[Records from a dataset]
========================================================================

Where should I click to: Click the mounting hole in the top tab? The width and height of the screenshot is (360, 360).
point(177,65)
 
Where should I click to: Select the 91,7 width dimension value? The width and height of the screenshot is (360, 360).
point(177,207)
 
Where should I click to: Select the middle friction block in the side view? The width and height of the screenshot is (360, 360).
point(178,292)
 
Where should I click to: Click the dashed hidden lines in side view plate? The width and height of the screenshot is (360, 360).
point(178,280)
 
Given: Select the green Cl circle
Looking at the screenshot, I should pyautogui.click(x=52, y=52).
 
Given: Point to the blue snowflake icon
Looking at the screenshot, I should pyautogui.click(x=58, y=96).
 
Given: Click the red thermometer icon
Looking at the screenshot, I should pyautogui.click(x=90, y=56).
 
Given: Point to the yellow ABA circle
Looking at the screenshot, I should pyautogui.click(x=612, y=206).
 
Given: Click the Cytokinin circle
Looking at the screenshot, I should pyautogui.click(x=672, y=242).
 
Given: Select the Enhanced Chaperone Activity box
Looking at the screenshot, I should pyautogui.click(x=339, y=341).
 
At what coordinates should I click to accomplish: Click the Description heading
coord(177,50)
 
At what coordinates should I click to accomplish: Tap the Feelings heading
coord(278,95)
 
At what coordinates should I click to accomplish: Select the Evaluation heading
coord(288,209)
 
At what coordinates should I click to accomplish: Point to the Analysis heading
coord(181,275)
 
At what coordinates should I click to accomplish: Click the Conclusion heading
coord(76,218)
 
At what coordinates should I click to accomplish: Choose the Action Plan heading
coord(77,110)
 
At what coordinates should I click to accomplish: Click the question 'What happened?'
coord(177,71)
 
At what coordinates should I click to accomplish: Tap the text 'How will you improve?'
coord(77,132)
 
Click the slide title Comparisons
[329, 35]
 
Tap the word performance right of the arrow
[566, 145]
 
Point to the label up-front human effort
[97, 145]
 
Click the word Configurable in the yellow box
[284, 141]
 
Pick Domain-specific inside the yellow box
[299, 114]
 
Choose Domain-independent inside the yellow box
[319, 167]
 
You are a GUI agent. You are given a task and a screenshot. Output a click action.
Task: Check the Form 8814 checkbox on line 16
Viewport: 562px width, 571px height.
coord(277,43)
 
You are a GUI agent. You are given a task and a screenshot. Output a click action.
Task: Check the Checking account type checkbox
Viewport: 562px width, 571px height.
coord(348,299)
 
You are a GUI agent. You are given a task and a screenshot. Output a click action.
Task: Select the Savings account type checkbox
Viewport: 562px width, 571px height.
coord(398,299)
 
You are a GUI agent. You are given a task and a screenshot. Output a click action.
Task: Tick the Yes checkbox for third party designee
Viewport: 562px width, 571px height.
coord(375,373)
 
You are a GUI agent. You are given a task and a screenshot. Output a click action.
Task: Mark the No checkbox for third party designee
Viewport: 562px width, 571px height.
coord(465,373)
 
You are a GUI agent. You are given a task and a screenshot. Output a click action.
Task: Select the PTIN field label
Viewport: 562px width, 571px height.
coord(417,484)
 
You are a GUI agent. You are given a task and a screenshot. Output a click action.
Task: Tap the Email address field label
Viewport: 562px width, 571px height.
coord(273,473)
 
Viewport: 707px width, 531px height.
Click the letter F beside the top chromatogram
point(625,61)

========================================================================

Please rewrite all of the data above, changing every "heading" to "header" and keeping everything else the same.

Where should I click to: Click the mounting hole in the top tab? The width and height of the screenshot is (360, 360).
point(177,65)
 
Where should I click to: Select the 91,7 width dimension value? The width and height of the screenshot is (360, 360).
point(177,207)
 
Where should I click to: Select the middle friction block in the side view? The width and height of the screenshot is (360, 360).
point(178,292)
 
Where should I click to: Click the dashed hidden lines in side view plate? The width and height of the screenshot is (360, 360).
point(178,280)
 
Given: Select the green Cl circle
Looking at the screenshot, I should pyautogui.click(x=52, y=52).
 
Given: Point to the blue snowflake icon
Looking at the screenshot, I should pyautogui.click(x=58, y=96).
 
Given: Click the red thermometer icon
Looking at the screenshot, I should pyautogui.click(x=90, y=56).
 
Given: Point to the yellow ABA circle
Looking at the screenshot, I should pyautogui.click(x=612, y=206).
 
Given: Click the Cytokinin circle
Looking at the screenshot, I should pyautogui.click(x=672, y=242).
 
Given: Select the Enhanced Chaperone Activity box
Looking at the screenshot, I should pyautogui.click(x=339, y=341).
 
At what coordinates should I click to accomplish: Click the Description header
coord(177,50)
 
At what coordinates should I click to accomplish: Tap the Feelings header
coord(278,95)
 
At what coordinates should I click to accomplish: Select the Evaluation header
coord(288,209)
 
At what coordinates should I click to accomplish: Point to the Analysis header
coord(181,275)
 
At what coordinates should I click to accomplish: Click the Conclusion header
coord(76,218)
 
At what coordinates should I click to accomplish: Choose the Action Plan header
coord(77,110)
 
At what coordinates should I click to accomplish: Click the question 'What happened?'
coord(177,71)
 
At what coordinates should I click to accomplish: Tap the text 'How will you improve?'
coord(77,132)
 
Click the slide title Comparisons
[329, 35]
 
Tap the word performance right of the arrow
[566, 145]
 
Point to the label up-front human effort
[97, 145]
 
Click the word Configurable in the yellow box
[284, 141]
 
Pick Domain-specific inside the yellow box
[299, 114]
 
Choose Domain-independent inside the yellow box
[319, 167]
 
You are a GUI agent. You are given a task and a screenshot. Output a click action.
Task: Check the Form 8814 checkbox on line 16
Viewport: 562px width, 571px height.
coord(277,43)
 
You are a GUI agent. You are given a task and a screenshot. Output a click action.
Task: Check the Checking account type checkbox
Viewport: 562px width, 571px height.
coord(348,299)
 
You are a GUI agent. You are given a task and a screenshot. Output a click action.
Task: Select the Savings account type checkbox
Viewport: 562px width, 571px height.
coord(398,299)
 
You are a GUI agent. You are given a task and a screenshot. Output a click action.
Task: Tick the Yes checkbox for third party designee
Viewport: 562px width, 571px height.
coord(375,373)
 
You are a GUI agent. You are given a task and a screenshot. Output a click action.
Task: Mark the No checkbox for third party designee
Viewport: 562px width, 571px height.
coord(465,373)
 
You are a GUI agent. You are given a task and a screenshot. Output a click action.
Task: Select the PTIN field label
Viewport: 562px width, 571px height.
coord(417,484)
 
You are a GUI agent. You are given a task and a screenshot. Output a click action.
Task: Tap the Email address field label
Viewport: 562px width, 571px height.
coord(273,473)
 
Viewport: 707px width, 531px height.
Click the letter F beside the top chromatogram
point(625,61)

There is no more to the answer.